● **WHAT THE EXERCISE ASKS**
Give all of the records again. Match them exactly.
Start of Block
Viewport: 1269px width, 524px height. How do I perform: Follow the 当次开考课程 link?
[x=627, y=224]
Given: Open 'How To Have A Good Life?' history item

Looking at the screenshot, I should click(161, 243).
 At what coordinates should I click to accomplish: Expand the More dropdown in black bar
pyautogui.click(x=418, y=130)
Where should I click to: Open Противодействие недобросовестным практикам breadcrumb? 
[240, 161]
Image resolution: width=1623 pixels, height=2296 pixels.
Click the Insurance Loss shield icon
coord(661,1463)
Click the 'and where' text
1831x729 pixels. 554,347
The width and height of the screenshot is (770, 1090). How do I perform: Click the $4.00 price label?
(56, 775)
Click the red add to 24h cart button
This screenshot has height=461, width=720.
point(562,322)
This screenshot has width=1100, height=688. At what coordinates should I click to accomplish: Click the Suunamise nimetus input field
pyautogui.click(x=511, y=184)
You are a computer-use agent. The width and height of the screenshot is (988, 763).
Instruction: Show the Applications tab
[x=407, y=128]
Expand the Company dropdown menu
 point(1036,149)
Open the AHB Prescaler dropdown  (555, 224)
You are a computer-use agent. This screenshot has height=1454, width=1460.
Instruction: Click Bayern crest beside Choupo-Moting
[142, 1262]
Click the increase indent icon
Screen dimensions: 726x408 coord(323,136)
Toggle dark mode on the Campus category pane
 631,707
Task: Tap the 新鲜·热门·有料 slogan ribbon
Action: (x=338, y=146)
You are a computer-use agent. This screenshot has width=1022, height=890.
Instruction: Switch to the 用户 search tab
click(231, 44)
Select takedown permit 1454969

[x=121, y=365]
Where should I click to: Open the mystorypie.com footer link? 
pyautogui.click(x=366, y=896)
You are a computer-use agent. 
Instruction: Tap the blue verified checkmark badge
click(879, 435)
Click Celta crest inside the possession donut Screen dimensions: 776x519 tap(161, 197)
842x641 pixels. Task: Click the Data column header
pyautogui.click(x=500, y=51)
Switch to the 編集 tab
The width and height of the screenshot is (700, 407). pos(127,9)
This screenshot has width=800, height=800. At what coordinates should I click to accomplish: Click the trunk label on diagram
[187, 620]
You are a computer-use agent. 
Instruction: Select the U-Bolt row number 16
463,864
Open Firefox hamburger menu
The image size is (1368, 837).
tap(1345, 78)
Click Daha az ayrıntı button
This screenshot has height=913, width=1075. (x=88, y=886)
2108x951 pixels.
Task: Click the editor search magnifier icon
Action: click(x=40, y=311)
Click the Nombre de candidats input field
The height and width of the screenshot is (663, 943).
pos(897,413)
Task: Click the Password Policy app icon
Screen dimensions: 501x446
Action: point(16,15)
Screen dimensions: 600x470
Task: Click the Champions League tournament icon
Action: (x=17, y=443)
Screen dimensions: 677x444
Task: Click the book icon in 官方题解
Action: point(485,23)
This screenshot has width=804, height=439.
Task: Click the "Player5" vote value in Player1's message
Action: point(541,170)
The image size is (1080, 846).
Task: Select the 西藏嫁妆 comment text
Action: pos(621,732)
End of Block
● **OUTPUT OF THE TASK**
Viewport: 1269px width, 524px height. How do I perform: Follow the 当次开考课程 link?
[x=627, y=224]
Given: Open 'How To Have A Good Life?' history item

Looking at the screenshot, I should click(161, 243).
 At what coordinates should I click to accomplish: Expand the More dropdown in black bar
pyautogui.click(x=418, y=130)
Where should I click to: Open Противодействие недобросовестным практикам breadcrumb? 
[240, 161]
Image resolution: width=1623 pixels, height=2296 pixels.
Click the Insurance Loss shield icon
coord(661,1463)
Click the 'and where' text
1831x729 pixels. 554,347
The width and height of the screenshot is (770, 1090). How do I perform: Click the $4.00 price label?
(56, 775)
Click the red add to 24h cart button
This screenshot has height=461, width=720.
point(562,322)
This screenshot has width=1100, height=688. At what coordinates should I click to accomplish: Click the Suunamise nimetus input field
pyautogui.click(x=511, y=184)
You are a computer-use agent. The width and height of the screenshot is (988, 763).
Instruction: Show the Applications tab
[x=407, y=128]
Expand the Company dropdown menu
 point(1036,149)
Open the AHB Prescaler dropdown  (555, 224)
You are a computer-use agent. This screenshot has height=1454, width=1460.
Instruction: Click Bayern crest beside Choupo-Moting
[142, 1262]
Click the increase indent icon
Screen dimensions: 726x408 coord(323,136)
Toggle dark mode on the Campus category pane
 631,707
Task: Tap the 新鲜·热门·有料 slogan ribbon
Action: (x=338, y=146)
You are a computer-use agent. This screenshot has width=1022, height=890.
Instruction: Switch to the 用户 search tab
click(231, 44)
Select takedown permit 1454969

[x=121, y=365]
Where should I click to: Open the mystorypie.com footer link? 
pyautogui.click(x=366, y=896)
You are a computer-use agent. 
Instruction: Tap the blue verified checkmark badge
click(879, 435)
Click Celta crest inside the possession donut Screen dimensions: 776x519 tap(161, 197)
842x641 pixels. Task: Click the Data column header
pyautogui.click(x=500, y=51)
Switch to the 編集 tab
The width and height of the screenshot is (700, 407). pos(127,9)
This screenshot has width=800, height=800. At what coordinates should I click to accomplish: Click the trunk label on diagram
[187, 620]
You are a computer-use agent. 
Instruction: Select the U-Bolt row number 16
463,864
Open Firefox hamburger menu
The image size is (1368, 837).
tap(1345, 78)
Click Daha az ayrıntı button
This screenshot has height=913, width=1075. (x=88, y=886)
2108x951 pixels.
Task: Click the editor search magnifier icon
Action: click(x=40, y=311)
Click the Nombre de candidats input field
The height and width of the screenshot is (663, 943).
pos(897,413)
Task: Click the Password Policy app icon
Screen dimensions: 501x446
Action: point(16,15)
Screen dimensions: 600x470
Task: Click the Champions League tournament icon
Action: (x=17, y=443)
Screen dimensions: 677x444
Task: Click the book icon in 官方题解
Action: point(485,23)
This screenshot has width=804, height=439.
Task: Click the "Player5" vote value in Player1's message
Action: point(541,170)
The image size is (1080, 846).
Task: Select the 西藏嫁妆 comment text
Action: pos(621,732)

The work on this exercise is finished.